» **Task directions**
Pick up the news report on the physical and mental care of adolescents in Bangladesh where it stops, and carry it forward in the same style. Ignore the listing that follows the report.

[[ Document segment open ]]

Physical, mental care of adolescents important for proper growth’


DHAKA, June 20, 2021 (BSS) – Mahi Abrar, 14, is a picky eater and doesn’t like any healthy food like

milk, egg, fish or meat at all. Like most adolescents, he is very fond of junk foods and soft drinks, making

his mother worried about his health.

“Compared to children of his age, Mahi’s stature is short and he is also very inattentive in study. Doctor

said these were probably caused by his food habits and told me to change this as there is still time and

hope,” Rabeya Khatun, mother of Mahi, said.

According to the experts, children do need extra physical and mental care in their adolescence for their

proper growth. More than one fifth of the country’s population, 34 million, are adolescents.

As per the Bangladesh Demographic and Health Survey-2014, the nutrition and health condition of

adolescent girls between 15-19 years in both urban and rural areas are concerning. In urban areas, 39.9

% girls are stunted, while the number in rural girls is 34.5%, the rate of anaemia is 40% and 36% in girls

of urban and rural areas respectively.

Principal Nutrition officer and Head of Nutrition Department of BIRDEM General Hospital, Shamsun

Naher Mohua said generally the girls reach their adult height by age of 16, while the boys grow till 17.

After that, their physical growth stops. They need to take an adequate amount of calories for their growth in adolescence.

“It is very important for them to have food enriched with protein, vitamin-B, vitamin-12, iron and minerals for their good intelligence quotient (IQ) and memory. They need carbohydrate for strength and must take calcium enriched food for strong bone structure,” she said.

At this age, the children get to know many new things. They change a lot based on their experience and

observation. Parents need to accept these changes positively and learn how to help the children copewith the surroundings. Psychiatrists emphasize on giving priority to the mental growth of adolescents.Parents need to talk with their children and learn about their comfort and discomfort.

[[ Document segment closed ]]
[[ Raw data open ]]

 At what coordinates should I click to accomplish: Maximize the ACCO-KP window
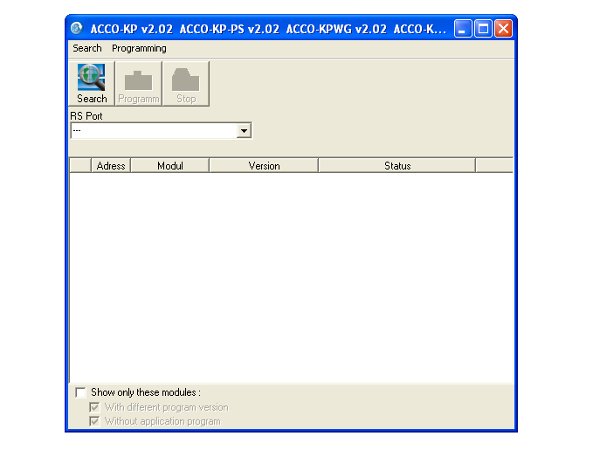tap(483, 29)
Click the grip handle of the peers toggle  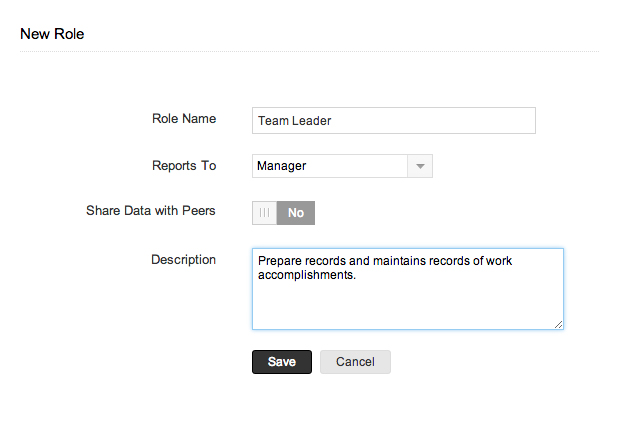point(265,213)
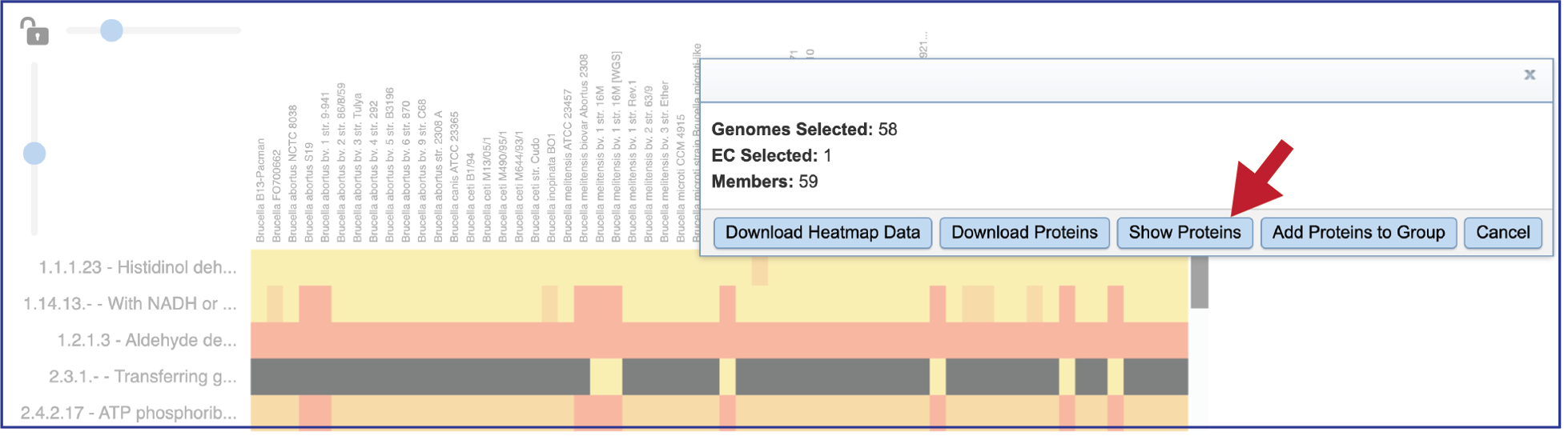Click Brucella abortus S19 column header

310,194
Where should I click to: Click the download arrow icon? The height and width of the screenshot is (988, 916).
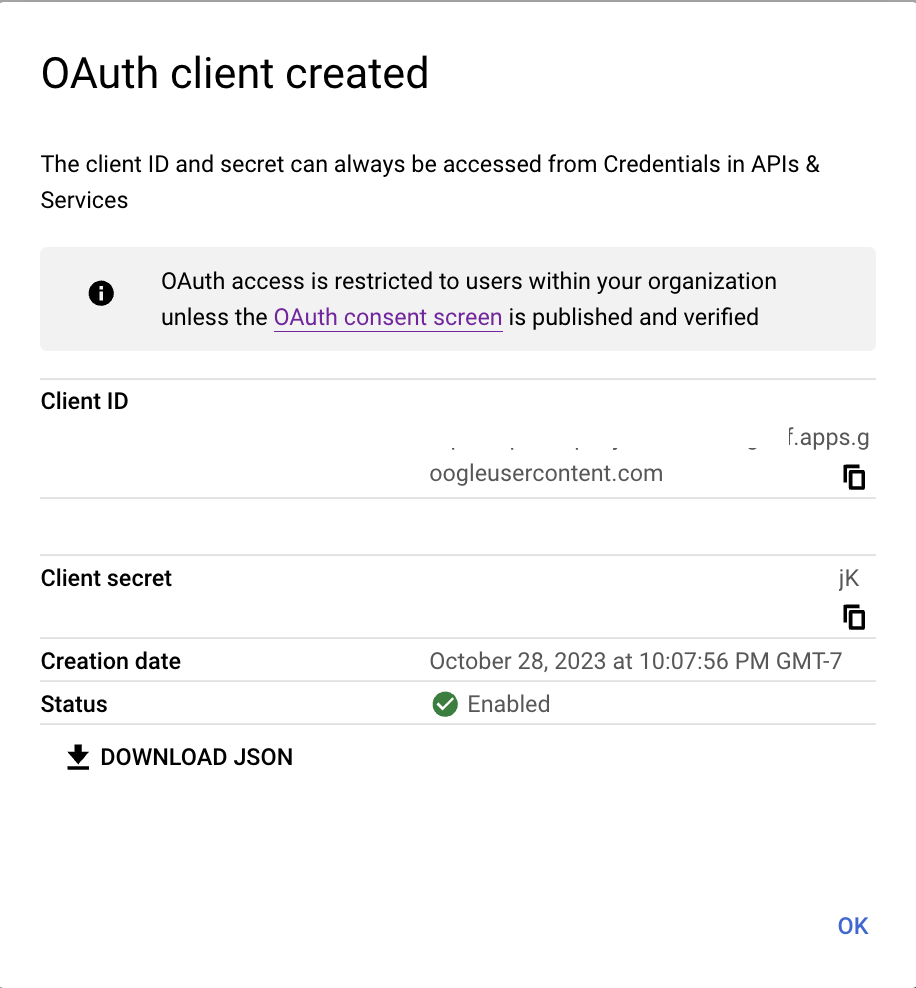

[[ Raw data closed ]]

» **Task output**
In many cases, children in this age fall victim to different type of violence, so the parents need to help

them to overcome their ordeal.

Former professor of Armed Forces Medical College and Hospital Brigadier General (retd) Dr Azizul Islam

said children at this age develop their individuality, morality.

“They tend to listen to their peers. So the parents must be very alert so that the children cannot make any mistakes. They must be taught the right and wrong. If the bonding with their parents is strong, the children will listen to them, or else, they will disobey. But parents must not get angry with them, they have to make them understand with love and compassion,” Prof Azizul Islam added.

He also emphasized on the contribution of school in this regard, saying, the teachers in the school teach

them about morality, ideals and values.

“Children would grow benevolence in them if they are regularly kept busy in extracurricular activities like singing, dancing and playing. These would leave an important mark in their proper growth. Society and the state do have responsibilities in this regard. It is needed to control the unlimited use of cyber world for this,” Brigadier General (retd) Dr Azizul Islam further said.

Unicef Nutrition Specialist Dr Ireen Akhter Chowdhury said in many cases children suffer from malnutrition as they do not eat or don’t have access to proper nutritious foods. They also might suffer from depression for this, she added.

“The adolescent girls must be taught about their menstrual cycle, hygiene and how to take care of

themselves during the time. Many families do not want to give them protein enriched food at this time,

whereas protein is very much needed. Or else they would suffer from anaemia,” she said.

Dr Ireen further said the schools need to have separate toilets for the girls and do need to provide the

girls in need with sanitary napkins. She said UNICEF is working jointly with the government in this regard.

Professor Emeritus Serajul Islam Choudhury said children of 10-14 went through changes the most and

on many occasions behave like the elders.

“But they don’t understand the right and wrong and go haywire. So they need to be taught good attitudes. They need to be properly guided and monitored. Parents need to give importance regarding children’s happiness and entertainment, as well. Parents need to give them good books, show them good movies, take them for occasional outings and encourage them for new things,” he said.